WAN open ports problem

manuelgop

Hi, sorry for posting this but I am having a hard time in order to make the white list work properly.

I have some WAN ports open and configured in the NAT section(Forwarding)

Since one client asked me to block all incoming connections from other parts of the world except Mexico I installed pfBlockerNG and deny all incoming traffic for the rest of the world.

But I have some VPS(4) in North America that need to access the open ports.

I have reading about the IPv4 section and created an alias list there but I am doing something wrong since it is not working not even in alias native, even moving a custom rule I have created to the top it does not work.

Hope you can help me with this.

Thanks.

SteveITS

Did you run the pfBlocker update so it would generate the lists and aliases?

When you configured the NAT forwarding did you use a pfBlocker alias as the source or is the source Any?

Perhaps, post screenshots of your NAT forward and the relevant firewall rules.

manuelgop

@manuelgop said in WAN open ports problem:

ut I have some VPS(4) in North America that need to

Thank you for your response.

I looked up and my rule containing the pfB_AllowList was moved all way down. I have reassigned to the top but it does not work neither.
If I put my cursor over pfB_AllowList it show the IP address I want to be whitelisted.

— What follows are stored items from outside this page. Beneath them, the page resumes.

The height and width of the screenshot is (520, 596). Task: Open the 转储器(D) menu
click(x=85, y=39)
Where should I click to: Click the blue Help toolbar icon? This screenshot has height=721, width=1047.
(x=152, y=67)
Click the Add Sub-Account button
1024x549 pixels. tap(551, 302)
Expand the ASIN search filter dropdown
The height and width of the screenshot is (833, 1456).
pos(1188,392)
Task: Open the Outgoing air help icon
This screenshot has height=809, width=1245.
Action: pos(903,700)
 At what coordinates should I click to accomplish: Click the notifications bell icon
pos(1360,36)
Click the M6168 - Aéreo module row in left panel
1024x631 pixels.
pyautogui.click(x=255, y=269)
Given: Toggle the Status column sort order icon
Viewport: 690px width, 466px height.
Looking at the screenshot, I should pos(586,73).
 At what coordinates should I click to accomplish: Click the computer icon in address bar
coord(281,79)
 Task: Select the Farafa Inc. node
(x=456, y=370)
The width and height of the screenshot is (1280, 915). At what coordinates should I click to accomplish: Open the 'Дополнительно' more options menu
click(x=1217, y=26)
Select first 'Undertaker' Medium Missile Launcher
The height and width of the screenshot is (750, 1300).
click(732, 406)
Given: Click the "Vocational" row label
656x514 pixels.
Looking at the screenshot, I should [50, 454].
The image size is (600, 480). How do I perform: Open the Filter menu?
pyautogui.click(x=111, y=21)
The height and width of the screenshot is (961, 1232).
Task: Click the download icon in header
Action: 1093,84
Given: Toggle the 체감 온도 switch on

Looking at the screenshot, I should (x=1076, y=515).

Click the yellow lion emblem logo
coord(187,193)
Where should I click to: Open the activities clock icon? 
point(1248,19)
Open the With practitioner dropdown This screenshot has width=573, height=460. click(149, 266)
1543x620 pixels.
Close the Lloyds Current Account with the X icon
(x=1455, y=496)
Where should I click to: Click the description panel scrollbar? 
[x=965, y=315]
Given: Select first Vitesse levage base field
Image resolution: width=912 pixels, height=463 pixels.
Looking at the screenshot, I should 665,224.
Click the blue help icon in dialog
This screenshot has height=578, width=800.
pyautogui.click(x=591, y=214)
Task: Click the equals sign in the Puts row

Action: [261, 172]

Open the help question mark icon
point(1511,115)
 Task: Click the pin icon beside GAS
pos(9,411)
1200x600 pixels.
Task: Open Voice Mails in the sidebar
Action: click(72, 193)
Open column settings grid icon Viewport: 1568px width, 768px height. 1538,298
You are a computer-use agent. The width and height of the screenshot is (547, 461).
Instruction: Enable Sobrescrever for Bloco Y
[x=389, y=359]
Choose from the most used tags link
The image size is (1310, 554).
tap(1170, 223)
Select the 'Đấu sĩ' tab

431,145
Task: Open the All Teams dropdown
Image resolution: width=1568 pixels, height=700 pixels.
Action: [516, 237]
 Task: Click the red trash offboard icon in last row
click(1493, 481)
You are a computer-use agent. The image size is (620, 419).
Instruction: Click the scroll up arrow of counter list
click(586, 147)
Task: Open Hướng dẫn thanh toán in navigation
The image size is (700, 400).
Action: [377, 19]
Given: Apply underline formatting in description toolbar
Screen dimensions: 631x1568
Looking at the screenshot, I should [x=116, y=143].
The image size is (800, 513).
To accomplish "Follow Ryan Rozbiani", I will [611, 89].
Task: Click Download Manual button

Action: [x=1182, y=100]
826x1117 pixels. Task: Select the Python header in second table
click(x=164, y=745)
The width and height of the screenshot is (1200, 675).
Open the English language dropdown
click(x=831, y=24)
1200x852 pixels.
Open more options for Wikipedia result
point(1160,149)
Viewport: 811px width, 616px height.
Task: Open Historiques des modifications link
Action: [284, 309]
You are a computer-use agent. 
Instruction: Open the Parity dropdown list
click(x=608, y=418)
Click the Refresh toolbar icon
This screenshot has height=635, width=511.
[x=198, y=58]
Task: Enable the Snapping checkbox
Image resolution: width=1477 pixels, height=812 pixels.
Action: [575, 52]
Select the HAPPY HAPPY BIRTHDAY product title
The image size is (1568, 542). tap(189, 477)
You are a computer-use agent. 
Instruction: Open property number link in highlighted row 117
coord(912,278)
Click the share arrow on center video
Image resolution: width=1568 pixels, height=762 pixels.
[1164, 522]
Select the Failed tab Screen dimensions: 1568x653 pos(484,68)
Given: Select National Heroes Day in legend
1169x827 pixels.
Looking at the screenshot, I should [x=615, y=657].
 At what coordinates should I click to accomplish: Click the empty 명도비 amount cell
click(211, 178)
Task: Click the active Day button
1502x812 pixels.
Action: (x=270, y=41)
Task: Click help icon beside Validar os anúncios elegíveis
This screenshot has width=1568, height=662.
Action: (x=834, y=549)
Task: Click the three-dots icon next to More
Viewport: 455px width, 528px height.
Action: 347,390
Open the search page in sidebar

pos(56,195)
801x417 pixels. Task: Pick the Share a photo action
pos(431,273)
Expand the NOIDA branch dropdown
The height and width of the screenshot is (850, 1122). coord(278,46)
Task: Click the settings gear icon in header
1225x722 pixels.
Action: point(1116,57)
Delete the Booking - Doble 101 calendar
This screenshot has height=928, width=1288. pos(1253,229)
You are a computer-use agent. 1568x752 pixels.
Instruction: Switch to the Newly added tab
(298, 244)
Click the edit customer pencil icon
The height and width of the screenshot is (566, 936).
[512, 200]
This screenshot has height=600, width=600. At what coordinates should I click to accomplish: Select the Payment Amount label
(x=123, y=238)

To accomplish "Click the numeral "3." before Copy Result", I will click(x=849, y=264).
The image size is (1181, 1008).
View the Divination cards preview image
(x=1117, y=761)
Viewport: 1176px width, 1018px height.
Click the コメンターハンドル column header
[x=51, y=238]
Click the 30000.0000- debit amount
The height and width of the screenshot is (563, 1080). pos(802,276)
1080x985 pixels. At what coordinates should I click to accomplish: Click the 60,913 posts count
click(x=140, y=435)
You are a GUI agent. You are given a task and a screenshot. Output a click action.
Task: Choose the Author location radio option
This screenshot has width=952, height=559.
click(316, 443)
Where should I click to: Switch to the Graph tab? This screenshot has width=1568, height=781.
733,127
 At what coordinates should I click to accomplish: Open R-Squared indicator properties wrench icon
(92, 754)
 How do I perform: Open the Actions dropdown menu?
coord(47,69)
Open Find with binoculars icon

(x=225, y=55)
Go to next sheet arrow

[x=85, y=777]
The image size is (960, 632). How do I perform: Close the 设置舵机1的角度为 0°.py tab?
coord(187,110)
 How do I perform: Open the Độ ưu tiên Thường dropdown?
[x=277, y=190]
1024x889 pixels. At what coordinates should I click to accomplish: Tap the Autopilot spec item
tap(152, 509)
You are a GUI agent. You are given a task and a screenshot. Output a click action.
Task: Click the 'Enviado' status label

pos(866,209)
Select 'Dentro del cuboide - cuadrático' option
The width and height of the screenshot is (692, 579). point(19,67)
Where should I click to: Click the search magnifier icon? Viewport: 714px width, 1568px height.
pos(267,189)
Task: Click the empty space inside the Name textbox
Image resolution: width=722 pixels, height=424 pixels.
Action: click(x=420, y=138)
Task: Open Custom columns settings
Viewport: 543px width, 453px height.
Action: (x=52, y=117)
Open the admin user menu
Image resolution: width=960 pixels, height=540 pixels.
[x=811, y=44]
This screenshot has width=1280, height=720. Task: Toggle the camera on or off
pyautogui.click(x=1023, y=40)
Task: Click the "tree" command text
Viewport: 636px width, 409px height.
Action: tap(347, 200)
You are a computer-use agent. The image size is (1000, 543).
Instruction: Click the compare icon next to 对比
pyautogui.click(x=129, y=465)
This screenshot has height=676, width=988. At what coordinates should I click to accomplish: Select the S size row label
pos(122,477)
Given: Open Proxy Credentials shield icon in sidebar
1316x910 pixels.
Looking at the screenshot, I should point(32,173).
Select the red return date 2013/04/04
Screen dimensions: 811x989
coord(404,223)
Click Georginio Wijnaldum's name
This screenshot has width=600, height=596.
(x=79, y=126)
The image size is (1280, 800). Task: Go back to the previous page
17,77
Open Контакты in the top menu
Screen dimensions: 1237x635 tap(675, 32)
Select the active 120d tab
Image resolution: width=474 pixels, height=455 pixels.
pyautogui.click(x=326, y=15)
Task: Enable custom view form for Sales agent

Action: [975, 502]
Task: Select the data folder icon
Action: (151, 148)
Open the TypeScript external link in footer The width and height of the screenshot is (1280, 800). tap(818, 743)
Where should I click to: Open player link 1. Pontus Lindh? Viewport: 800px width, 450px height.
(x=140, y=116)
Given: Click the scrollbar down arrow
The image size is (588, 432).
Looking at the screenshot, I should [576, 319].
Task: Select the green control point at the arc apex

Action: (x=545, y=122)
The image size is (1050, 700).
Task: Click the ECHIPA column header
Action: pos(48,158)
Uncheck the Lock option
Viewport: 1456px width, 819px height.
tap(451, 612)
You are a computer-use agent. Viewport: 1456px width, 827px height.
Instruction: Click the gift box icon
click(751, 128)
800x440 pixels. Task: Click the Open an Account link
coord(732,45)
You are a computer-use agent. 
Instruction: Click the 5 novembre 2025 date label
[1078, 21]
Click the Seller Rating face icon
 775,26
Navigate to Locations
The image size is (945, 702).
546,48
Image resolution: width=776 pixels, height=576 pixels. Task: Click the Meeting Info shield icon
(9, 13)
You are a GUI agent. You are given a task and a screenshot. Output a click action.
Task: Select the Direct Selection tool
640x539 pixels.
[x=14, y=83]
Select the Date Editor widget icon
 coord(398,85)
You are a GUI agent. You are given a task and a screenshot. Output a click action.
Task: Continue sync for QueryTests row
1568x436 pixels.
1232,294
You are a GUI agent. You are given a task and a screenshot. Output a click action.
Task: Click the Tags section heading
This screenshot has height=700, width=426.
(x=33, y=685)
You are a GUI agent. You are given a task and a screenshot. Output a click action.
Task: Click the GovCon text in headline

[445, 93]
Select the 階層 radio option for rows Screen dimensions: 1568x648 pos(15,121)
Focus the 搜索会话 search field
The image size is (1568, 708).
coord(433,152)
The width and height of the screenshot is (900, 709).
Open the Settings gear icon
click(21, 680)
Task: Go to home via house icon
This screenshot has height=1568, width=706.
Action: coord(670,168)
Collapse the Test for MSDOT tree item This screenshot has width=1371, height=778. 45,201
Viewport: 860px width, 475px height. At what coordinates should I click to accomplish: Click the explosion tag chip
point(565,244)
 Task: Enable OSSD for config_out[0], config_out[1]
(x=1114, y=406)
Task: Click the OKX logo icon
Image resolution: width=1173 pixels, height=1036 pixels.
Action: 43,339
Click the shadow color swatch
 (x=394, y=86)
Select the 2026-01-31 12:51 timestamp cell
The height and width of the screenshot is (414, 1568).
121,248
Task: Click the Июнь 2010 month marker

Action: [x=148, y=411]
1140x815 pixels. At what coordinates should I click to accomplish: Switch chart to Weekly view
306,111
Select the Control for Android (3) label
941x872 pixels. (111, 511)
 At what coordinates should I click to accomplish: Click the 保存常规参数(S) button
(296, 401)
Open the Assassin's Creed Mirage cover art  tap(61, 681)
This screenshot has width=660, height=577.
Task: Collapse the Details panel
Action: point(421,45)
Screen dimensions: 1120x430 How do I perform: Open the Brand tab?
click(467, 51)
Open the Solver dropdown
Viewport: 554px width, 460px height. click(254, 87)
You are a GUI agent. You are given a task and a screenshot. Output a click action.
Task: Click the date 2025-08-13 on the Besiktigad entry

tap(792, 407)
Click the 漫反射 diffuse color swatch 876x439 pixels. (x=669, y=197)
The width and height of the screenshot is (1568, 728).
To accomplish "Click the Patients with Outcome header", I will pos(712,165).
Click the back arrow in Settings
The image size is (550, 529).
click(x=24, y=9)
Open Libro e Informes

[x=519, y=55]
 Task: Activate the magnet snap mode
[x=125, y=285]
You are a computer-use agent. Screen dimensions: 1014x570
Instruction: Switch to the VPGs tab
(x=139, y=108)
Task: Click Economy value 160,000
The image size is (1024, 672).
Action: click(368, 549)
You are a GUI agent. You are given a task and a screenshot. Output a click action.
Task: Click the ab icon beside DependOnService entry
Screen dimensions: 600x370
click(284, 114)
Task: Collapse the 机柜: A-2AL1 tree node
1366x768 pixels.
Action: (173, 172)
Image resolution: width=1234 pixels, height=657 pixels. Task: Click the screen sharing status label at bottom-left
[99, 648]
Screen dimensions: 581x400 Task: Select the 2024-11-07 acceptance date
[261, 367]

The source in the NAT config is Any.
Added NAT forward and firewall rules.
Screen Shot 2020-04-28 at 9.03.52 AM.png

Screen Shot 2020-04-28 at 8.57.40 AM.png

Screen Shot 2020-04-28 at 8.55.04 AM.png

manuelgop

@teamits said in WAN open ports problem:

or
@manuelgop said in WAN open ports problem:
ut I have some VPS(4) in North America that need to

Thank you for your response.

I looked up and my rule containing the pfB_AllowList was moved all way down. I have reassigned to the top but it does not work neither.
If I put my cursor over pfB_AllowList it show the IP address I want to be whitelisted.

The source in the NAT config is Any.
Added NAT forward and firewall rules.
Screen Shot 2020-04-28 at 9.03.52 AM.png

Screen Shot 2020-04-28 at 8.57.40 AM.png

Screen Shot 2020-04-28 at 8.55.04 AM.png

SteveITS

@manuelgop The pfBlocker rules are reordered when a pfBlocker update runs, according to the "Firewall 'Auto' Rule Order" setting on the IP tab. [edit: the IP tab in pfBlockerNG]

States value of 0/0B generally means the rule is not seeing any traffic. Are you connecting using port 80 or HTTPS?

manuelgop

@teamits
I am trying using port 80.

manuelgop

@teamits
If i go to the firewall log I can see my "whitelisted" IP blocked by the pfB_NAmerica_v4 rule using port 80.

SteveITS

@manuelgop Did you apply the changes after reordering the rules? They apply in order, though as I said pfBlocker might reorder them.